Олег Хлебников был и есть для Юры прежде всего большой поэт. Всегда следил за его книгами. Я же, к стыду своему, открыла его как поэта недавно, прочтя последнюю книгу его «Инстинкт сохранения. Собрание стихов». Но так случилось, что Олег стал для Карякина в последние наши переделкинские годы первым читателем и издателем его, потому что все, что писал Карякин, – печаталось в «Новой газете». Будь ли это самая острая публицистика или философско-художественные эссе о Микеланджело («Два Адама» ), Гойе, Эрнсте Неизвестном («Художник Возрождения в эпоху Апокалипсиса») или Солженицыне, Юрии Давыдове, Щекочихине. Для Карякина всегда находилась полоса в газете и благодарить тут надо не только Олега, но, конечно в первую очередь и Диму Муратова. Он помог нам и в самые трудные дни болезни Юры, когда нечем было платить за лекарства и очень дорогие медицинские услуги.

Олег по видимости человек закрытый и даже суровый, в действительности – щедрый и доброжелательный.

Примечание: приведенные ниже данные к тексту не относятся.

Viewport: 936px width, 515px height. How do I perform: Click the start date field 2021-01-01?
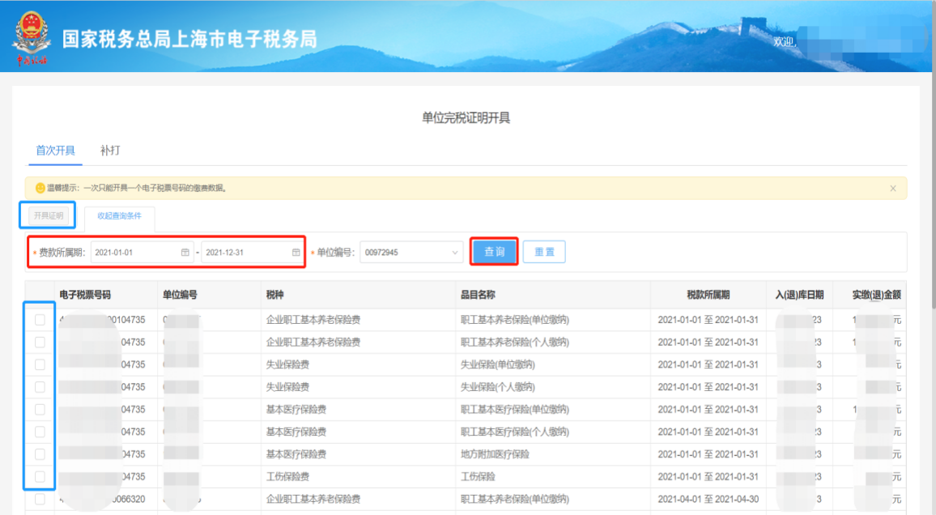coord(134,253)
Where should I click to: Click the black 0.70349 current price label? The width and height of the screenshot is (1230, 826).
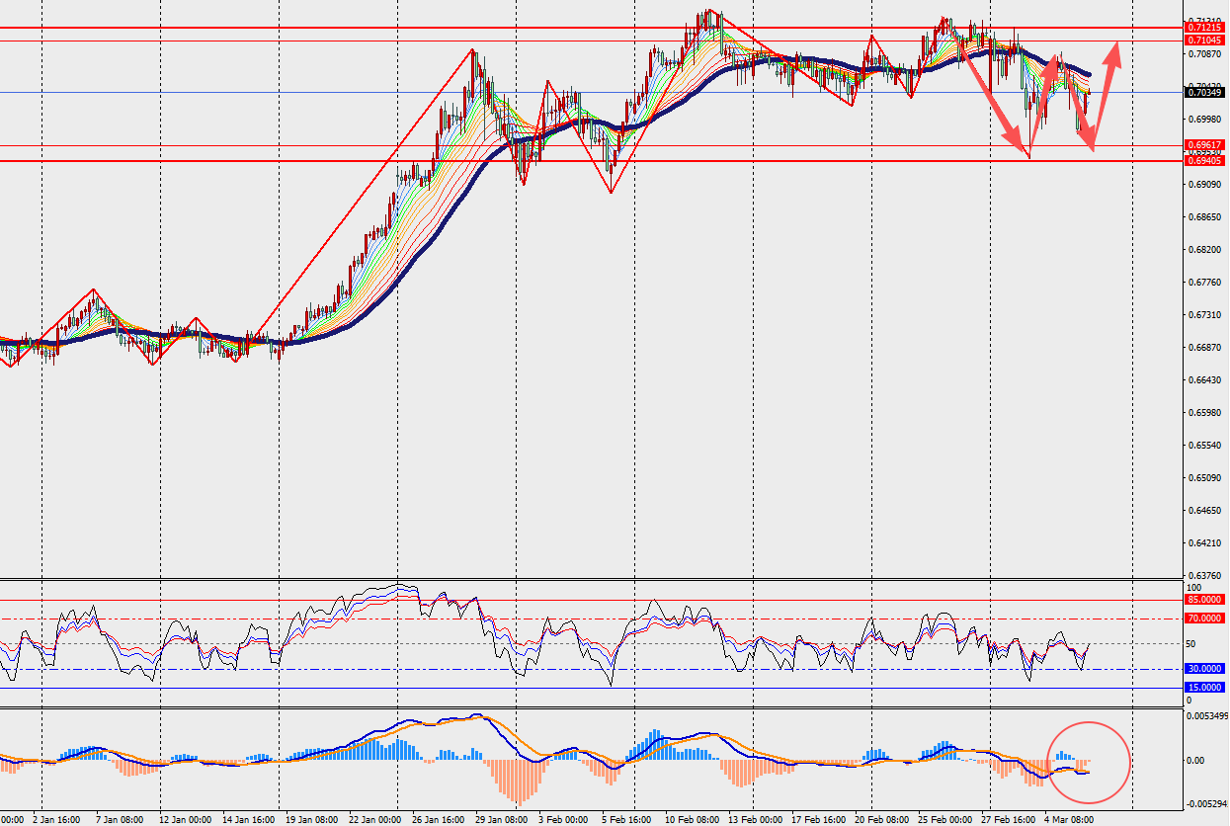tap(1205, 93)
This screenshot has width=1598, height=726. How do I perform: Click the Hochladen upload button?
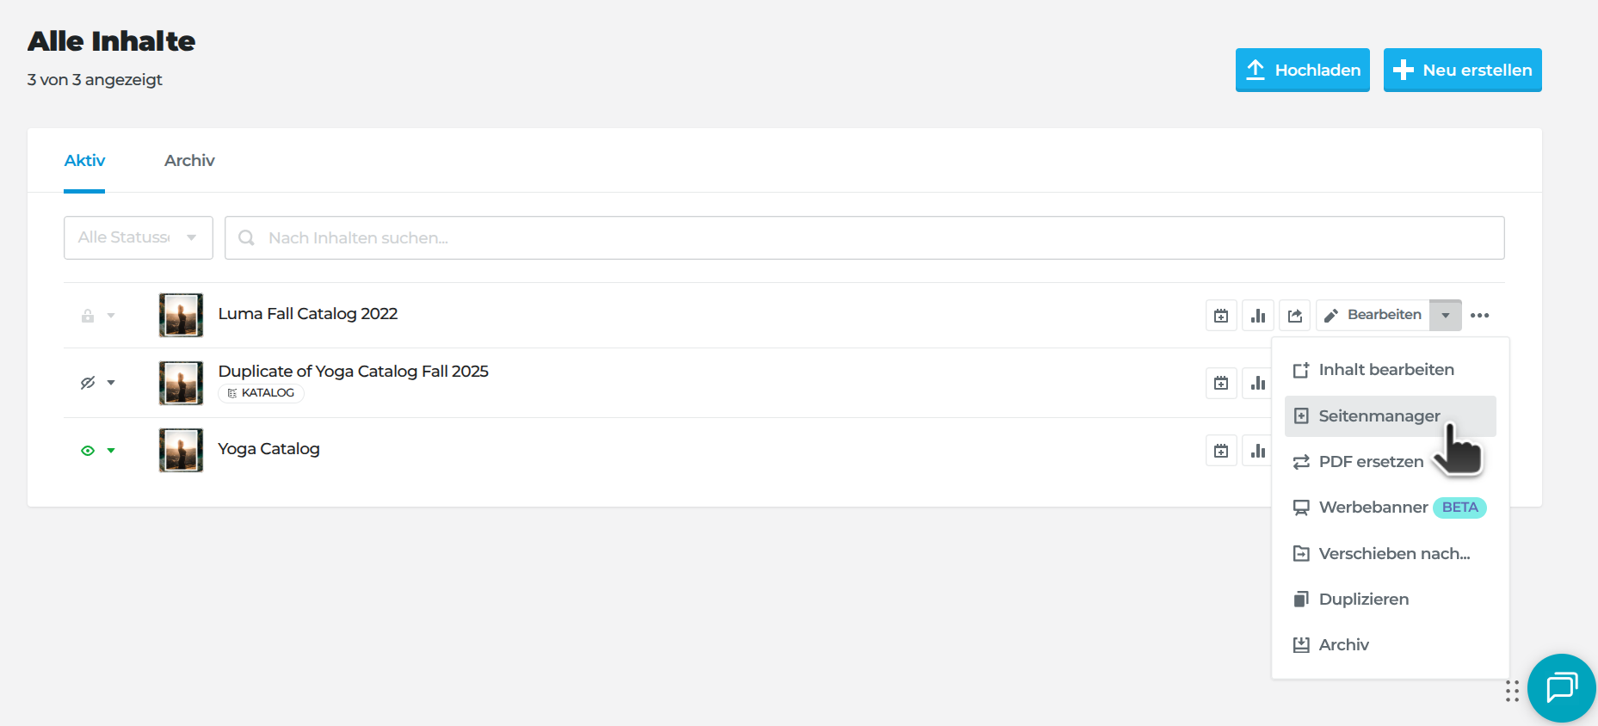click(1302, 70)
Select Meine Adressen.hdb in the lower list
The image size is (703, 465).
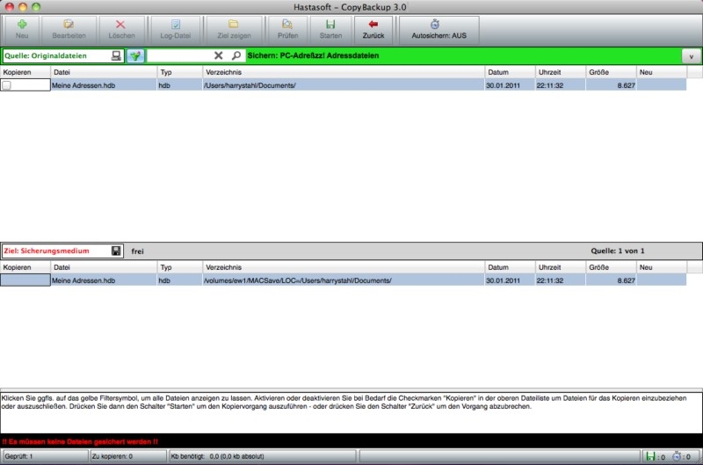pyautogui.click(x=83, y=280)
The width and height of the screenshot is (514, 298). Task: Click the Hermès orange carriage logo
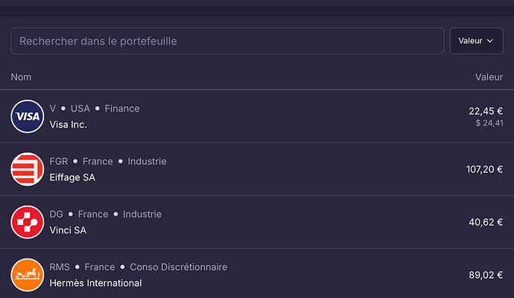point(28,275)

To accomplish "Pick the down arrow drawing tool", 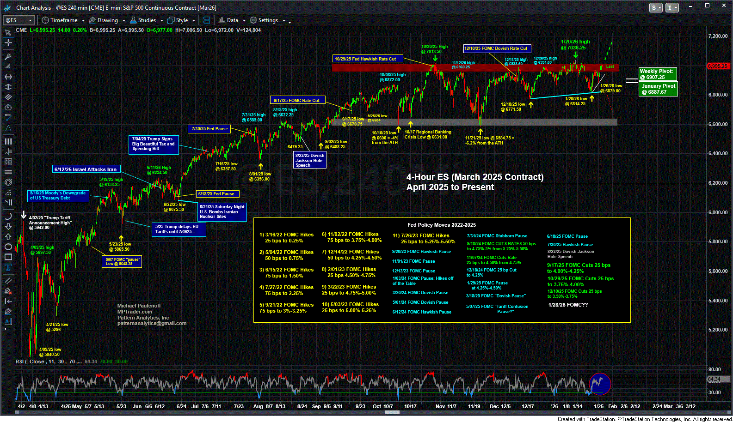I will (x=8, y=226).
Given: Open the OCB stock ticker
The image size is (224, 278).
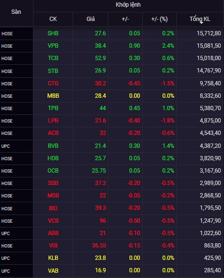Looking at the screenshot, I should point(53,171).
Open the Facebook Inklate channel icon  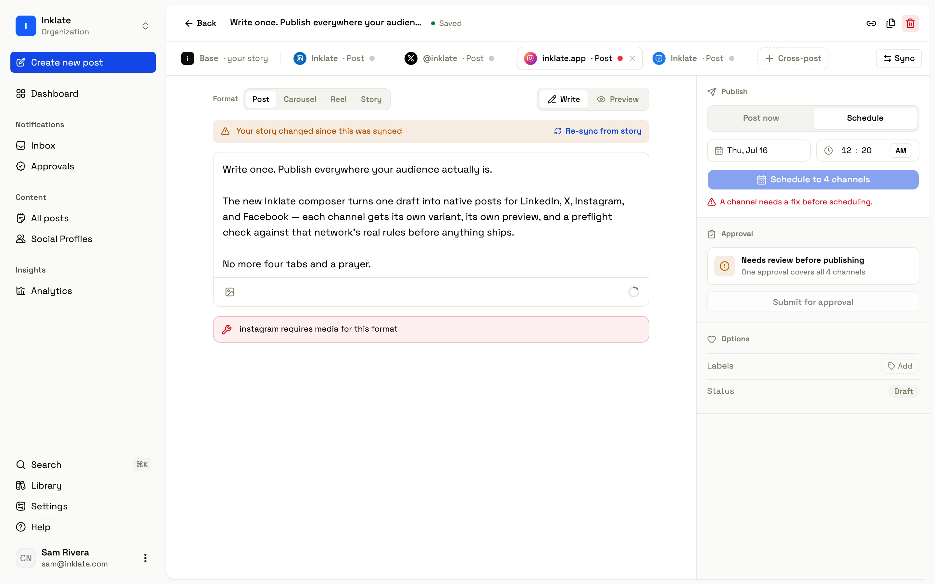(x=659, y=58)
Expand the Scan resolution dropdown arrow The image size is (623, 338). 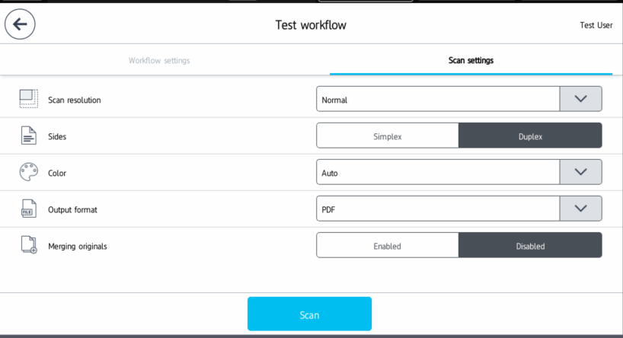coord(580,99)
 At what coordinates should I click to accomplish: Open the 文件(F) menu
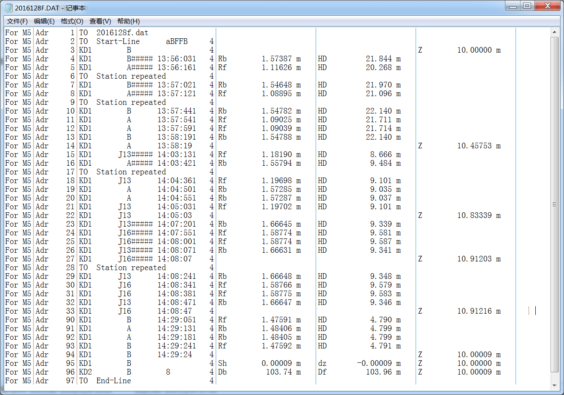pyautogui.click(x=17, y=21)
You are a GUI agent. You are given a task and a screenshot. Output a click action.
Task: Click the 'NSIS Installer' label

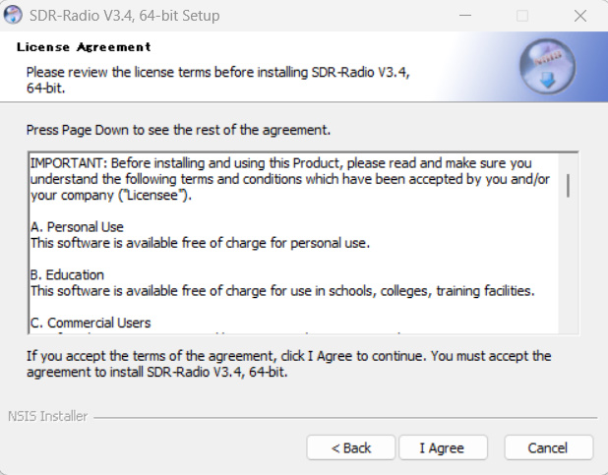click(x=47, y=416)
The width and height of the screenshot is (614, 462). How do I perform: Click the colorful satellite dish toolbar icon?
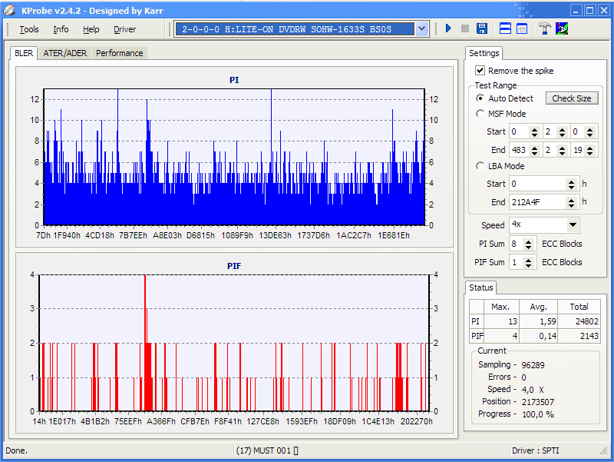pos(563,29)
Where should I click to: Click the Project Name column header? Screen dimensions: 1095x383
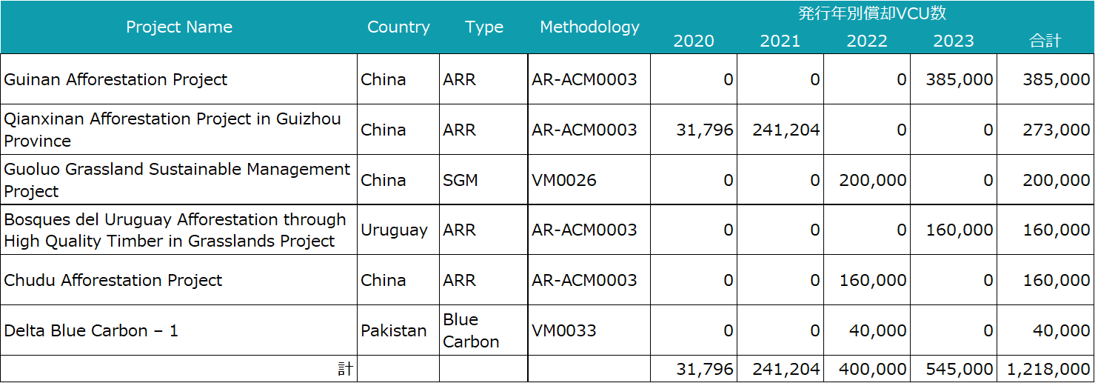pyautogui.click(x=179, y=27)
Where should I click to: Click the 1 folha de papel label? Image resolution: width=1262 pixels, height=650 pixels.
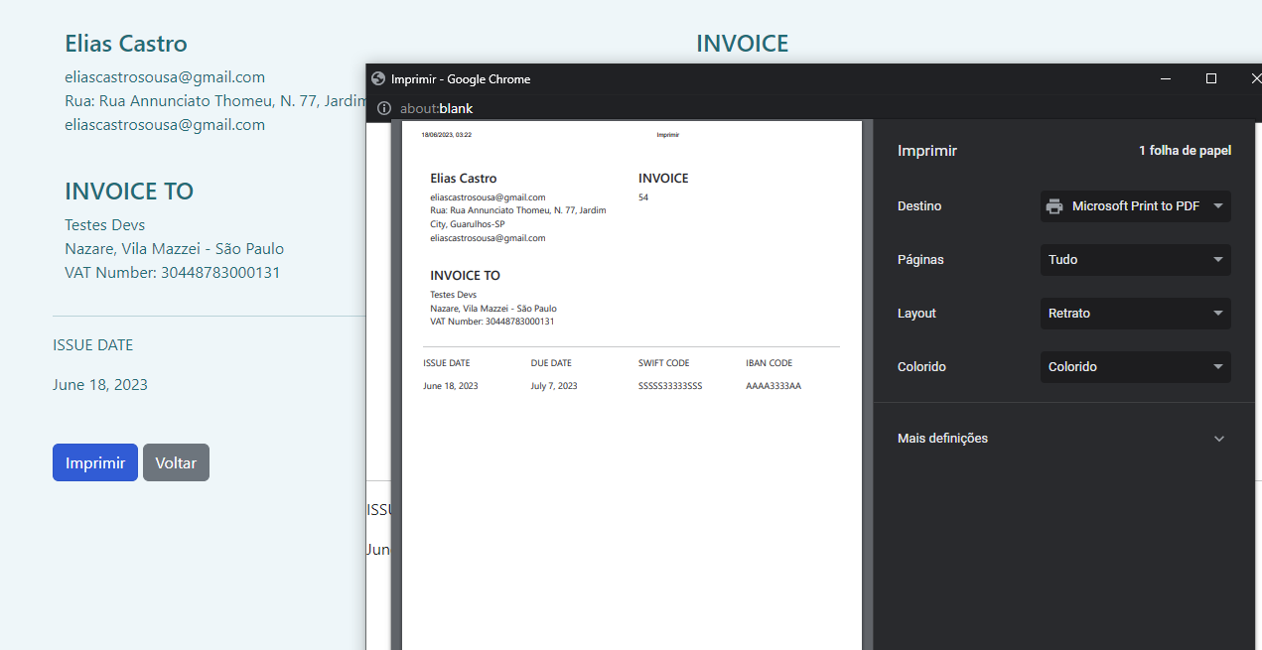(1185, 151)
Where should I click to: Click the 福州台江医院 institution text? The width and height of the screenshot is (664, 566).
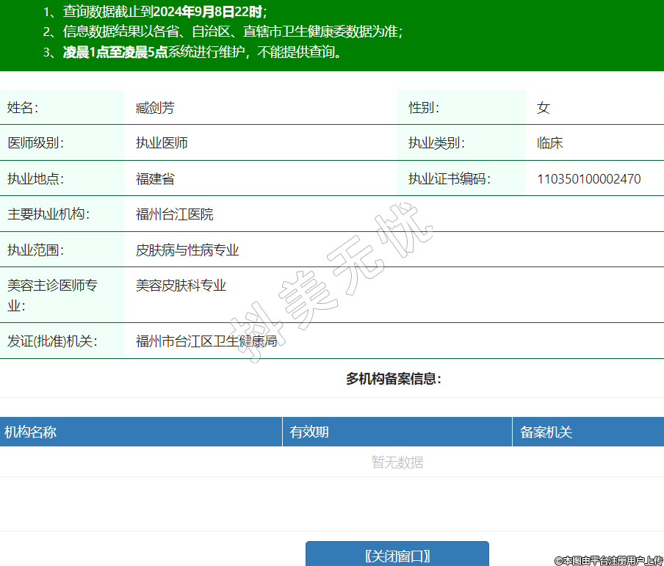coord(174,214)
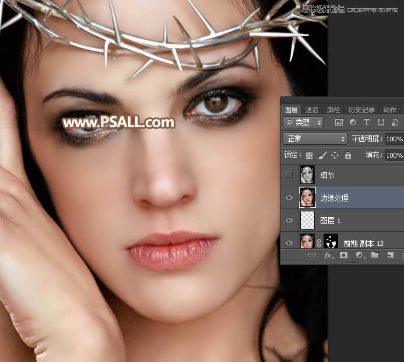Filter layers by pixel layer icon
Viewport: 404px width, 362px height.
point(339,123)
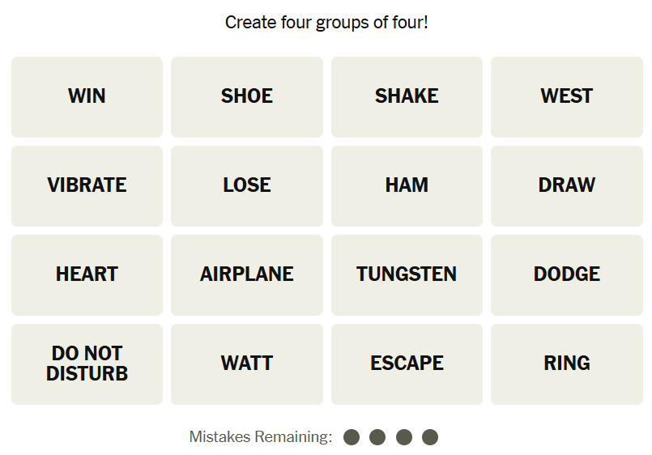The width and height of the screenshot is (652, 455).
Task: Select the VIBRATE word card
Action: coord(87,185)

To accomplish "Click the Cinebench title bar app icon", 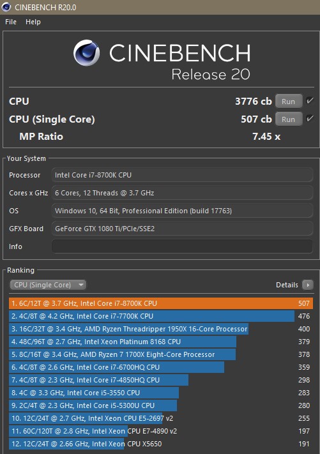I will (x=6, y=7).
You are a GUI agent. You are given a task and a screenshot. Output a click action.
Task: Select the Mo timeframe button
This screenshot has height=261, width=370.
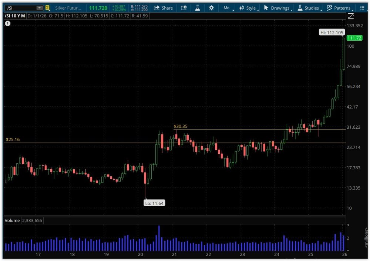(226, 8)
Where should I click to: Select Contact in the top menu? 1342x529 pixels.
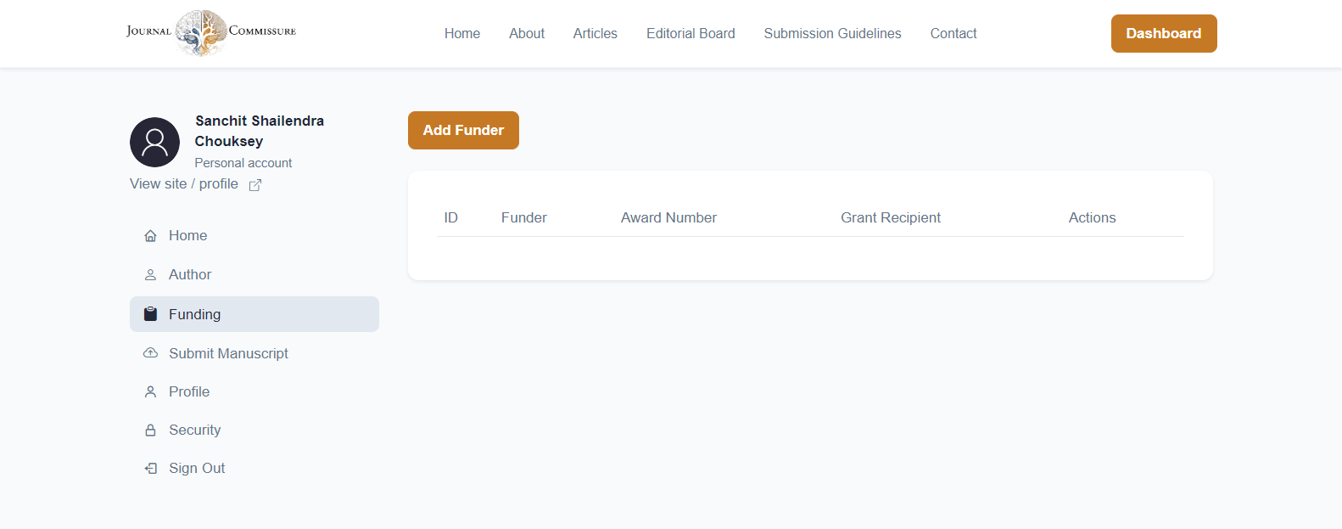953,34
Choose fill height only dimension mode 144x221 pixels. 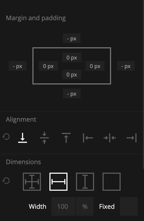click(85, 182)
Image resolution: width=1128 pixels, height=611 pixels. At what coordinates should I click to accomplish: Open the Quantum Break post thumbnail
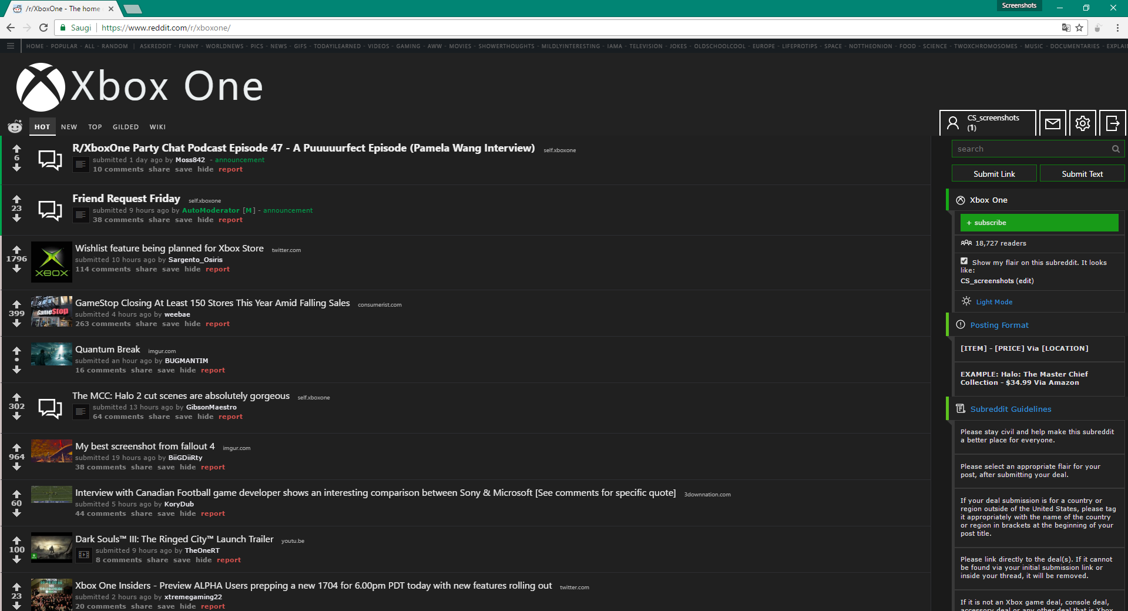(52, 354)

Всегда первым откликался на книги Карякина. А если оставались они один на один в карякинском кабинете, говорили долго и увлеченно. И всегда не хватало времени: в газете – все набегу, на наших дружеских встречах в его доме – всегда народ, каждый интерес, особо не уединишься. И все-таки кажется мне, что Хлебников многое дал Юре. Все его стихотворные сборники читаны, перечитаны, отметами на полях испещрены. Они понимают друг друга.